Abstract: BYSEN JDK is huawei OpenJDK customized open source version, is a high performance, can be used in production environment OpenJDK distribution.

This article is shared from Huawei cloud community “[Cloud In Co-creation] Bi Sheng JDK:” Legend reproduces “Huawei how to create the best JDK on ARM? White deer is the first handsome.

preface

I don’t know if you have heard of or used bicol JDK, are you engaged in Java work? Are you engaged in low-level JVM development? The vast majority of Java developers use Oracle JDK or OpenJDK. In this article, we will introduce Huawei BIsheng JDK and relevant technical optimization, hoping to provide you with a new choice in addition to the above two.

What is the Biliter JDK?

1.1 Development history of BI Sheng JDK

Huawei OpenJDK is a high-performance OpenJDK release that can be used in production environments. The bISON JDK is widely used in Huawei. The team has accumulated rich development experience and solved many difficult problems encountered in the actual business operation. We have solved the related problems such as crash internally.

1.2. Support architecture of BISHeng JDK

  • Currently, only Linux/AArch64 architecture is supported. Developers are welcome to download and use them.
  • Currently, bISON JDK supports LTS versions 8 and 11, and has been all open source.

1.3, The difference between the Bishop JDK, OpenJDK and Oracle JDK

We compare and analyze the Biliter JDK, OpenJDK and Oracle JDK to help you choose a better JDK.

As shown in the figure below, the OpenJDK is represented in blue, the Oracle JDK in light yellow and the Picol JDK in red.

For reference, we can find:

  • The Bisheng JDK, like the Oracle JDK, is based on OpenJDK customization, but with different commercial features. For example, we all know that OpenJDK 12 adds a new garbage collection (GC) algorithm called Shenandoah, but it was not shipped with the Oracle JDK release.
  • On the basis of OpenJDK customization, there are some differences, mainly from the product features of some enhancements, fixes and upstream features.

Why do you want to do biliter JDK?

2.1 Oracle JDK authorization has changed

  • Aside from the “well known” reasons, I don’t know if you know that the Oracle JDK is charged after 8U212. For the company, considering the security vulnerability of JDK itself and considering commercial factors, the result is to develop JDK in line with its own development.

Note: The above data are from Oracle’s official website.

2.2. The desire for valuable features in older JDKS

A new version of the JDK is released every six months, and there are many JDK versions with different functions/features in different JDK versions. Programmers expect to use as many valuable features from older versions as possible on the JDK they are most familiar with. For example, the G1 GC has introduced a feature in JDK12 to return unused memory to the operating system. This feature is very valuable in cloud scenarios. Currently, JDK8 is still the mainstream use.

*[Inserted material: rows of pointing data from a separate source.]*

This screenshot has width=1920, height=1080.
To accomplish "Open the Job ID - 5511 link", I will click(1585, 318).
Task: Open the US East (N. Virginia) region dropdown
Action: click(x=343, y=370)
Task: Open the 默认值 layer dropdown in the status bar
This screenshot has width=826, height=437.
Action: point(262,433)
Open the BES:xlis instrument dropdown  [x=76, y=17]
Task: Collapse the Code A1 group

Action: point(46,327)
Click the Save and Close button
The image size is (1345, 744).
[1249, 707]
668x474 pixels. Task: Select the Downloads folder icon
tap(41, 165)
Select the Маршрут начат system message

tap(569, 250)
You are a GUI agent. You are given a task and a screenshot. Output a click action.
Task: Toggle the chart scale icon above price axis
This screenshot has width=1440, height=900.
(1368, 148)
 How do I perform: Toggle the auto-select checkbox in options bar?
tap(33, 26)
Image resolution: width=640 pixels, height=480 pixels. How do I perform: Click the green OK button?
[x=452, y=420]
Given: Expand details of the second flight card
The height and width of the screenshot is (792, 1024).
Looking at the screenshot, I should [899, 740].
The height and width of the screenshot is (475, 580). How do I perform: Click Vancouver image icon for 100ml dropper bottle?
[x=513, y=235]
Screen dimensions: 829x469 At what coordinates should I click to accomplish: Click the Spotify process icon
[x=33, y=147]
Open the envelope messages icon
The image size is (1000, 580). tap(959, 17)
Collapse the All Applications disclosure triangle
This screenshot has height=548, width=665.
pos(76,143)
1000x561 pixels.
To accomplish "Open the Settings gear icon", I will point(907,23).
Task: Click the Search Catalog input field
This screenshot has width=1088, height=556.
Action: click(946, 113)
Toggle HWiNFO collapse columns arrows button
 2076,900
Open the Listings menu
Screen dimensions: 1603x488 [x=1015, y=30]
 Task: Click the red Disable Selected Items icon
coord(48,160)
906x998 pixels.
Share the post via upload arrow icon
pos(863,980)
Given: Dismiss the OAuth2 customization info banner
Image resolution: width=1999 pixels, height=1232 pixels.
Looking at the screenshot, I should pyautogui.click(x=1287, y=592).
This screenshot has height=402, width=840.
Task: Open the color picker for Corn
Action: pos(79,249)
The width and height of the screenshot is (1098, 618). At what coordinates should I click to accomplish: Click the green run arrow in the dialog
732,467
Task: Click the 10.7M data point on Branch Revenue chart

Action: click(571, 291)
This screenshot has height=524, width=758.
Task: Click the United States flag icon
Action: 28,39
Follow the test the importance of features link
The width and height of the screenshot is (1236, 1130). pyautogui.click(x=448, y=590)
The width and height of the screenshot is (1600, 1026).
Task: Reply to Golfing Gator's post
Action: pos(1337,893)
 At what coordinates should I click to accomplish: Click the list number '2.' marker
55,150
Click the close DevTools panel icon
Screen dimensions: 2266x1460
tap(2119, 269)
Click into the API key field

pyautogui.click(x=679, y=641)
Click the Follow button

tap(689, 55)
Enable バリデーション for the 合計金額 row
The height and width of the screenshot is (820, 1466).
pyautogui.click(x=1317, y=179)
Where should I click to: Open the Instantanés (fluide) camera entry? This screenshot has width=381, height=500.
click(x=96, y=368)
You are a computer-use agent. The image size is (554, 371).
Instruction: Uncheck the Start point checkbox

2.3 Application customization and optimization demands

Applications have special demands on running hardware and scenarios, but these demands are difficult to enter the community in the short term. For example, the application of big data in mathematics has a high demand, in the development of the JDK for mathematical calculation cycle development, instruction optimization and other compiler optimization technology, accelerate the calculation.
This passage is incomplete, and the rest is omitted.